All in all a pleasant little stay in a very nice part of the world  :Smile:

----------


## Chong Boy

Great pics Wayne, looks like a great place. That last sunset is stunning.
I would love to get the chance to go there

----------


## Mr Smith

Thank You Wayne for the great photos.  They sure bring back a lot of good memories when I was traveling around the Pacific.  Keep up the good posts and tell your boss you want more time off to take more pictures.

----------


## baldrick

if they are having power issues they should put in a few wind turbines.

nice pics

----------


## kingwilly

a good mate of mine, lived in Vanuatu for a couple of years, he loved it. 

all about the kava, apparently

----------


## Wayne Kerr

> all about the kava, apparently


Yep the Vanuatuan kava is the duck's guts from all accounts ... sit ya on your arse sort of stuff  :Smile:

----------


## Johnny Longprong

> I bloody hate heights but climbed up the bloody thing for a few happy snaps … forget the bloody earthquakes imagine what’d happen if I fell off the thing


The new and improved slim Wayne Kerr would be hardly a 3 on the Richter Magnitude Scale as I understand it.

Interesting stuff Wayne. Nothing like a bit of faecal matter in your drinking water, sounds like Thailand a bit.

----------


## Wayne Kerr

> Nothing like a bit of faecal matter in your drinking water, sounds like Thailand a bit.

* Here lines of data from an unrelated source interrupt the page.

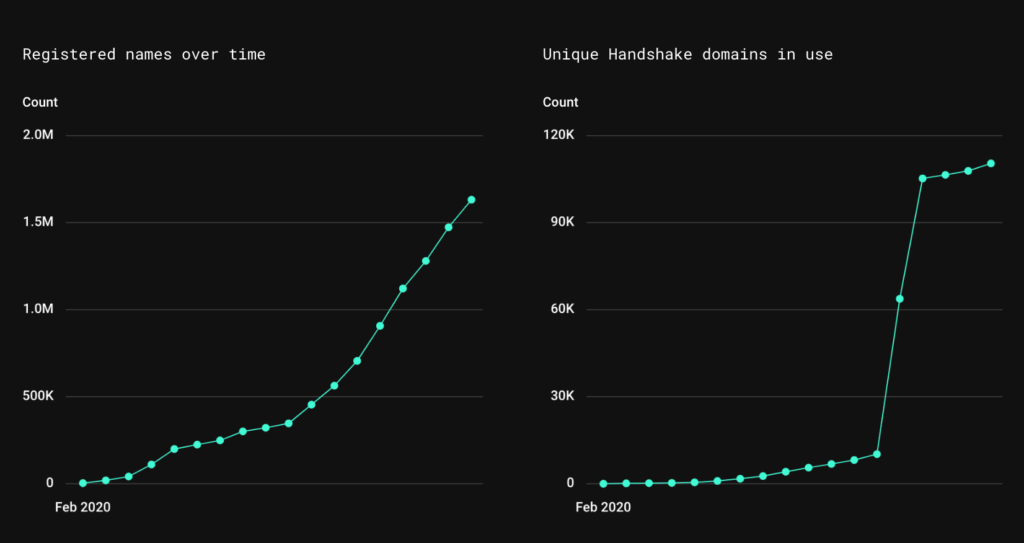Click the 500K y-axis label
The image size is (1024, 543).
[x=38, y=396]
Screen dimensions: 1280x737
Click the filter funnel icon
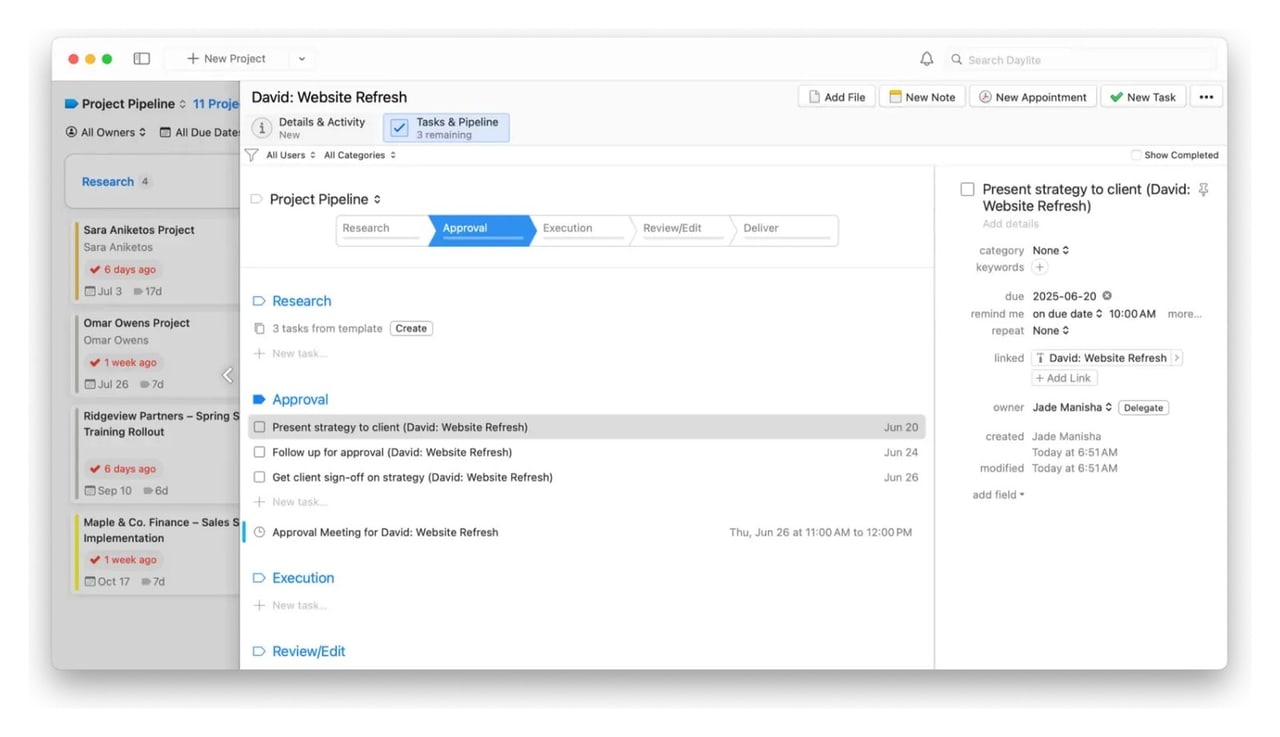pos(252,155)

Mate ... Thailand and the rest of east Asia are streets ahead of this part of the world  :Sad:

----------


## MeMock

I was hoping you might get to Vanuatu.

I remember a great holiday when I was a kid there. We went down to the second last island of the group called Erramonga. Dad knew a local there so we spent a week or so there. Only white people on the island. Great memories.

----------


## Wayne Kerr

> I remember a great holiday when I was a kid there.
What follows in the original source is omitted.